Former airport in Conway, Arkansas

Dennis F. Cantrell Field was a public use airport located one nautical mile (2 km) southeast of the central business district of Conway, in Faulkner County, Arkansas, United States. It was owned by the City of Conway.

It was replaced with the new Conway Airport at Cantrell Field since September 2014.

This airport was included in the FAA's National Plan of Integrated Airport Systems for 2011–2015, which categorized it as a general aviation airport.

Although most U.S. airports use the same three-letter location identifier for the FAA and IATA, this airport was assigned CWS by the FAA but had no designation from the IATA (IATA designation CWS is assigned to Center Island, Washington airport, which is FAA designation 78WA).

== Facilities and aircraft ==
Dennis F. Cantrell Field covered an area of 198 acres (80 ha) at an elevation of 316 feet (96 m) above mean sea level. It had two asphalt paved runways: 8/26 was 4,875 by 100 feet (1,486 x 30 m) and 18/36 was 3,278 by 60 feet (999 x 18 m).

For the 12-month period ending January 31, 2010, the airport had 16,000 aircraft operations, an average of 43 per day: 94% general aviation, 3% air taxi, and 3% military. At that time there were 41 aircraft based at this airport: 73% single-engine, 22% multi-engine, 2% jet, and 2% helicopter.

== Aviation Accidents ==
On June 30, 2007, a Cessna Citation I aircraft attempting to land at the airfield instead crashed into a nearby house, killing the pilot and a woman on the ground. Wet conditions, combined with pilot error in landing too far down the runway, prevented the plane from having enough room to either safely stop or to attempt another takeoff. The plane continued off the runway until colliding with a wall and then the house, which was located 500 feet away. Both the passenger and the other occupant of the house survived the crash. A similar incident occurred in 1990, when a plane crashed into a fence and house near the airport, killing the co-pilot.

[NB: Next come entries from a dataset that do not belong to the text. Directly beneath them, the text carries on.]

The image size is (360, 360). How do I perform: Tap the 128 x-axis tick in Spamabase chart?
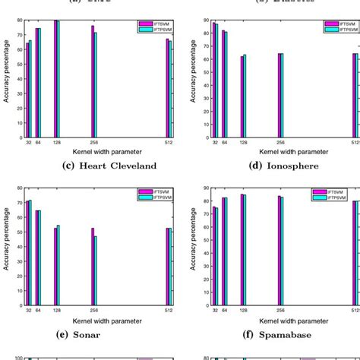[243, 311]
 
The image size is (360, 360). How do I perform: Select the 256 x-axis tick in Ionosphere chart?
[280, 142]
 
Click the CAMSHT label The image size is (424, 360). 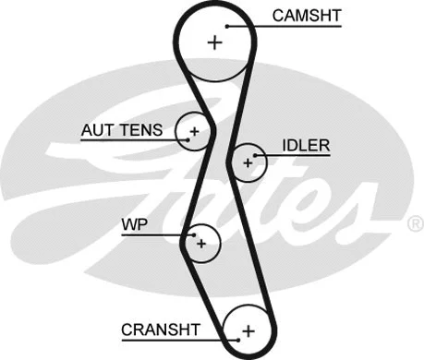[306, 16]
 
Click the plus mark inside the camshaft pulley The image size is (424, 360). [215, 42]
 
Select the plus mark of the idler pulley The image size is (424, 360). [247, 163]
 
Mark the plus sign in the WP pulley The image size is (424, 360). [200, 244]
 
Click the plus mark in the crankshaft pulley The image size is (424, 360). [247, 330]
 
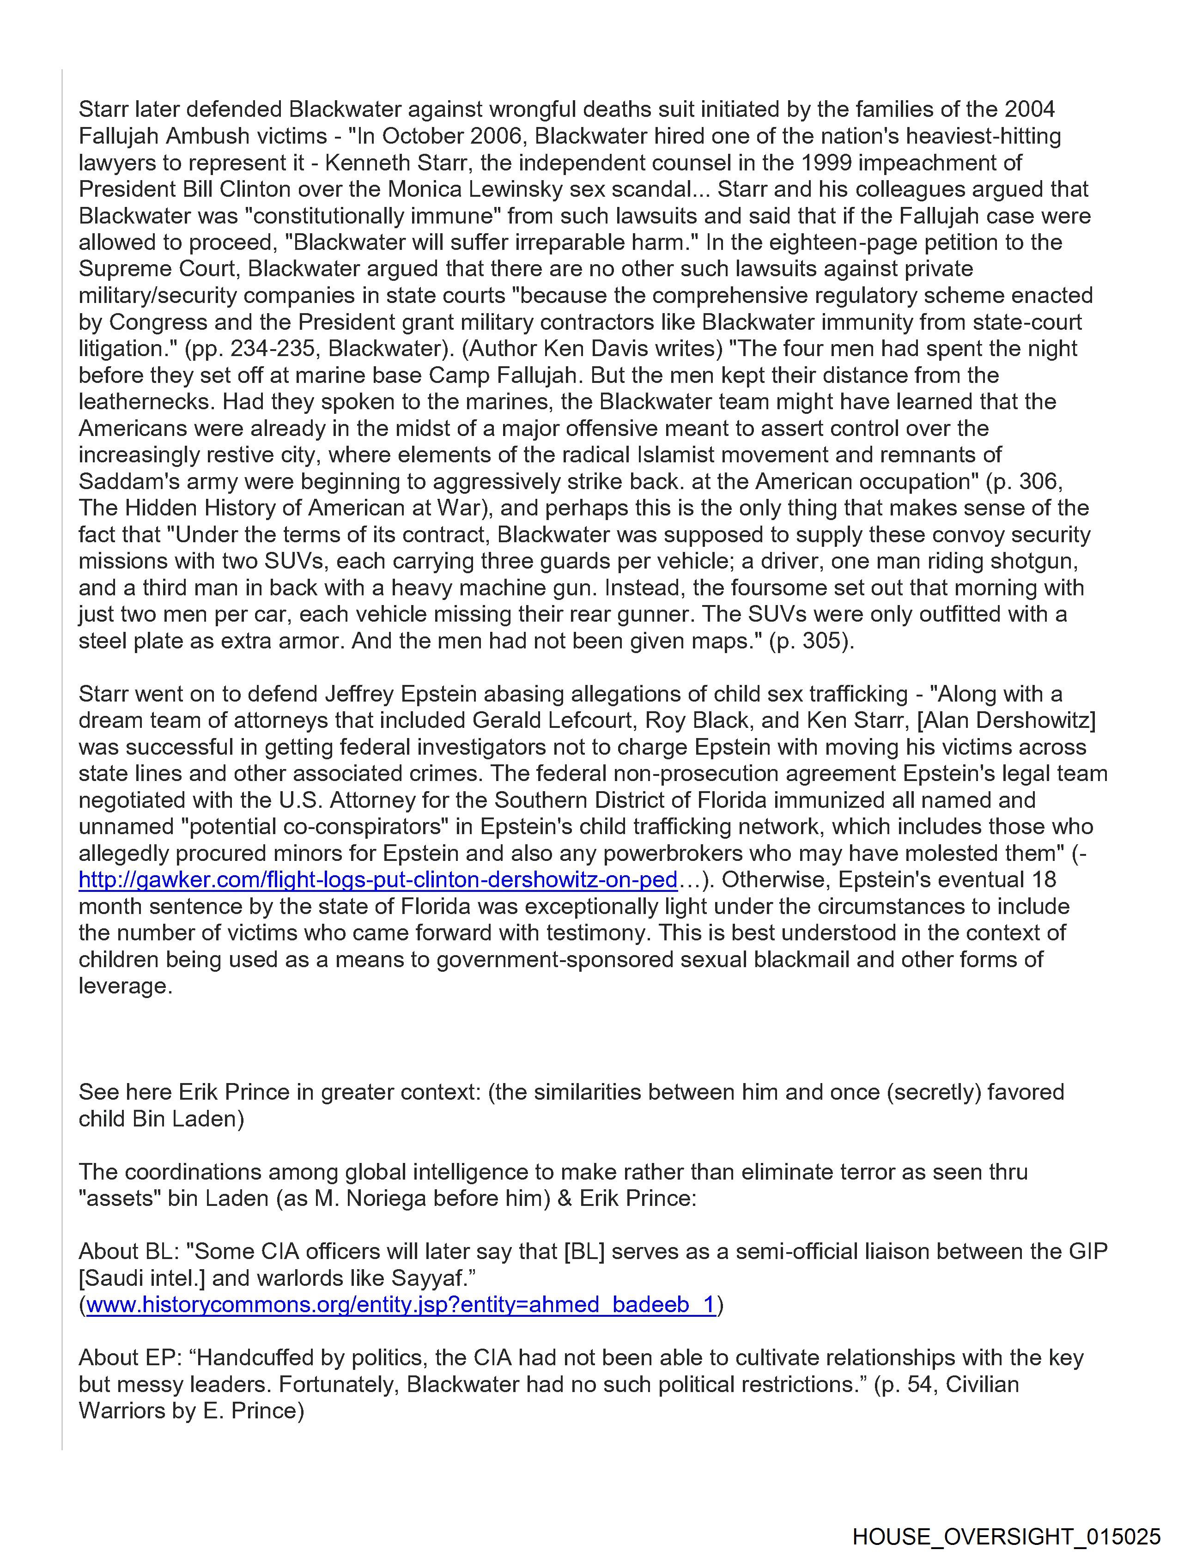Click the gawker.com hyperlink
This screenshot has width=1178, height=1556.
pos(378,879)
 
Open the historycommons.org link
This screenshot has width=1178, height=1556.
pos(401,1304)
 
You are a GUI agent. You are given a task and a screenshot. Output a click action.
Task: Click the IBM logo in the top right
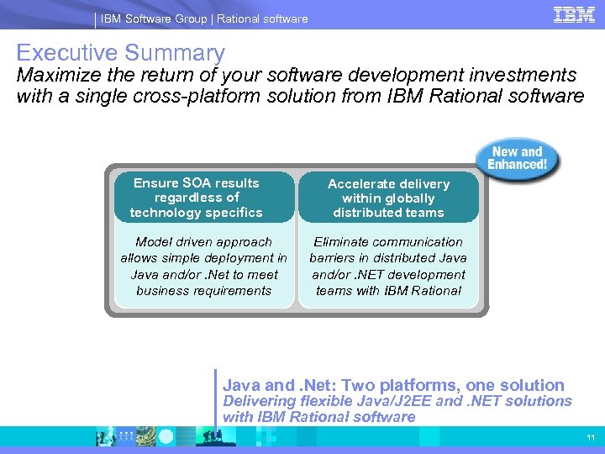[x=574, y=14]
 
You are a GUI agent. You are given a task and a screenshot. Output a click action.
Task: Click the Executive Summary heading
[x=120, y=53]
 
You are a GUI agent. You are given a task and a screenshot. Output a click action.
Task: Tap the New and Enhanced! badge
[x=518, y=158]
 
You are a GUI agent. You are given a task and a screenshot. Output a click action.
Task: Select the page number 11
[x=591, y=438]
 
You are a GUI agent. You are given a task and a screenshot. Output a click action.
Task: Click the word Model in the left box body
[x=153, y=242]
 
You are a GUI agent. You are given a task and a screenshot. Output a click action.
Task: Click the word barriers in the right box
[x=333, y=258]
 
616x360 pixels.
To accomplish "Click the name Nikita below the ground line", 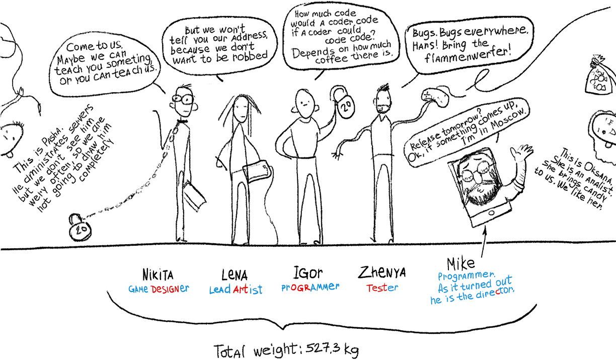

On November 7, 2012, a 65-year-old pilot from Mississippi crashed shortly after takeoff from the airfield. He reported engine troubles and attempted to return to the airport, but instead collided with trees and crashed. He later died of his injuries.

Safety of the airport was a primary concern in the decision to relocate to a new site. The existing airfield was considered too close to Interstate 40 and nearby residential areas, and it lacked sufficient space to accommodate jet traffic. The new Conway airport covers 431 acres of land, compared to the 150 acres formerly occupied by KCWS.